What you have to do - If a record holds a picture, drop the picture and repeat everything else word for word.

Records for this exercise -
··········

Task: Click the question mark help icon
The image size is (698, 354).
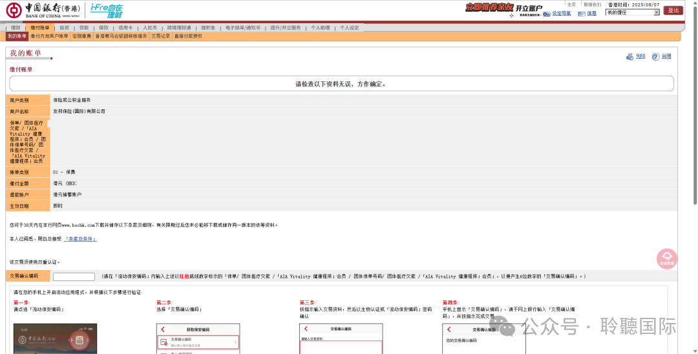Action: coord(655,57)
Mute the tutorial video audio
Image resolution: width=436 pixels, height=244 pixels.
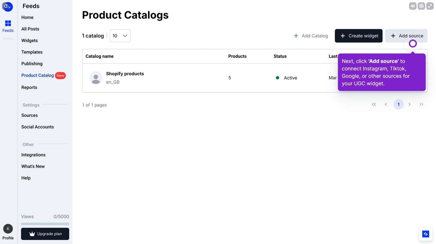[413, 6]
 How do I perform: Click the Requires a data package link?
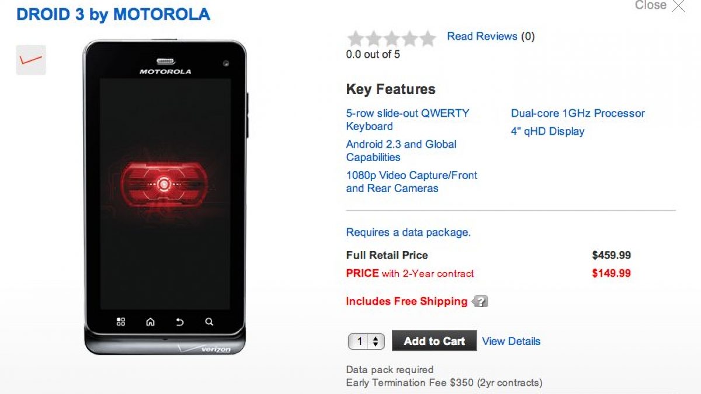tap(408, 232)
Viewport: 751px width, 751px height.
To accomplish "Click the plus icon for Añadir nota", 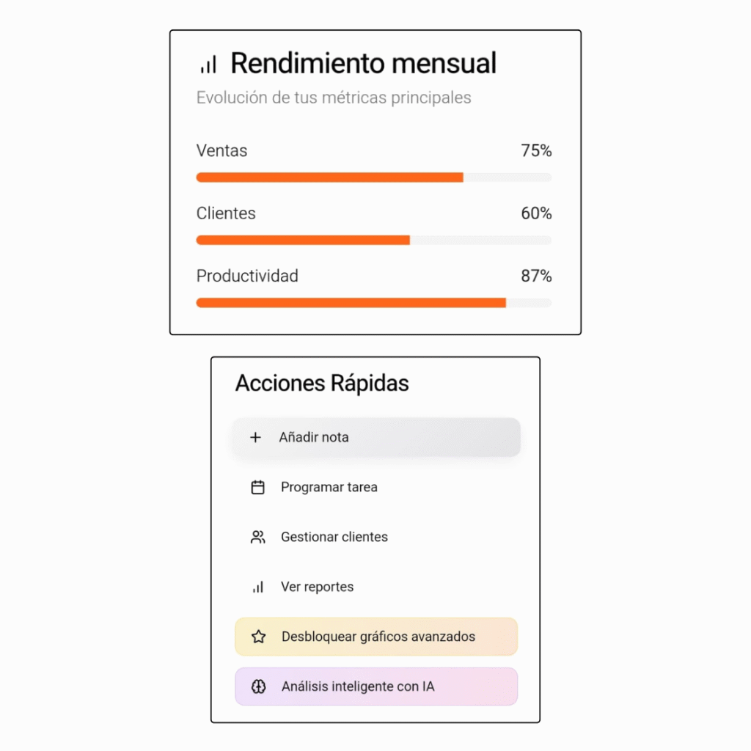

··········

Reply -
Task: Click the question mark help icon
The image size is (698, 354).
Action: coord(655,57)
Mute the tutorial video audio
Image resolution: width=436 pixels, height=244 pixels.
[413, 6]
 How do I perform: Click the Requires a data package link?
tap(408, 232)
Viewport: 751px width, 751px height.
To accomplish "Click the plus icon for Añadir nota", 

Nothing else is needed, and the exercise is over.